Wednesday, May 25, 2011
It's the time to count the Omer again, a practice I have thoroughly enjoyed participating in through listening to the words of Rabbi Rachel Barenblat over at her blog, The Velveteen Rabbi. This week she talks about yesod, a sephirot which I am actually familiar with from my Wiccan days. Seen overlaid on a body, yesod sits firmly on the genitals. On the Tree of Life it is near, but not at, the roots. It is the foundation.
See the rocks up there? That's how you make a foundation. You put the larger one at the bottom. Ask any kindergartener what happens if you put the smaller block at the bottom, and they will explain that the tower falls down. In order to have any growth that is stable, your foundation must be firm, wide, and ready to bear any load. That is doubly true on a religious and spiritual level, in my opinion.
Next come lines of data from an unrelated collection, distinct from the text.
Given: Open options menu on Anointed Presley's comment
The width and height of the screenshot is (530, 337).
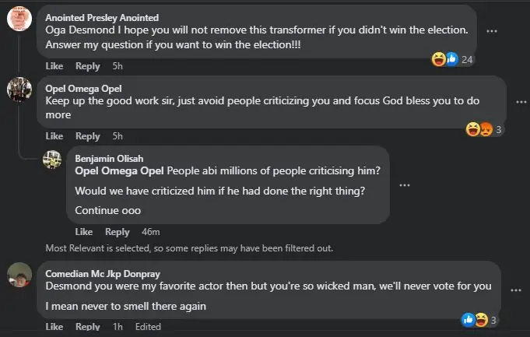Looking at the screenshot, I should click(x=492, y=31).

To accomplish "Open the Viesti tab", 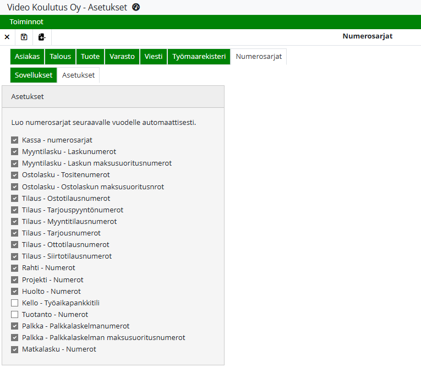I will tap(154, 56).
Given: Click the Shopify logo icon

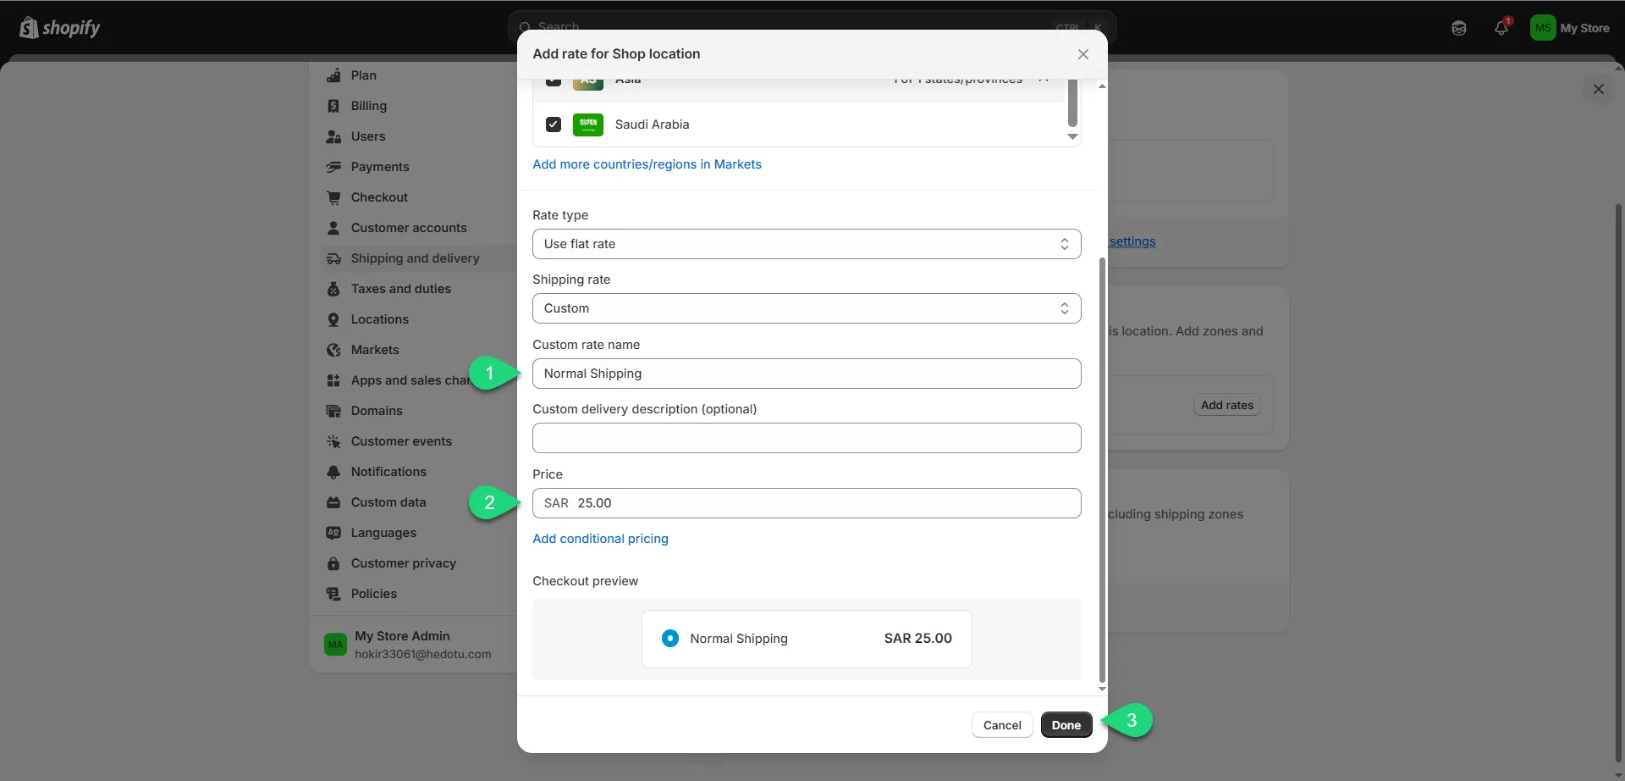Looking at the screenshot, I should [29, 28].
Rabbi Rachel asks what kind of foundation are we building for ourselves, with our personhood, our family, our neighborhood, our community, our country? Each foundation is separate, and yet inseparable from the others. It's our job to find the ways they connect and ensure that one foundation doesn't crack any of the others.
I'm struggling with foundation building right now. My graduation from seminary is just a few days away, and my ordination as well. My original "chosen family" is splitting up, and Gray and sis and I, with our kids, are moving to a new house a few miles away. Church has been a little on the stressful side as we try to figure out how to handle Vacation Bible School, next year's Sunday School curriculum, our vacant Vice Moderator position, and a few other interesting quirks.
I'm also dealing with a break in my personal foundation: my ankle. It isn't much in the grand scheme of things... I had the removable cast on for 7 weeks and now it's off and though I'm limping, I'm getting around pretty well. Still, it has affected me in a lot of ways. I am physically off balance, and have been for 2 months almost, but beyond that I am also emotionally off balance. The stress of everything on top of the ankle has just been intense and very humbling and belittling. I have felt helpless, and finding ways to claw out of that deep hole has been difficult. I'm lucky that I have family so willing to help and hold onto me in the dark times.
Yesod is also a sephirot of bridge building, and that's something I want to do in my ministry. I see myself as a bridge between the Abrahamic faiths and the pagan and indigenous ones. I am comfortable in both spheres, and feel no strong need to pick one over the other. This has surprised me, because I've been so very pagan for so many years, but I am trying to go with the flow. This is a building of my own foundations, and I see a need to have one that acts as a bridge, a foundation spanning both sides of this religious chasm.
I am humbled... and learning. I hope never to stop.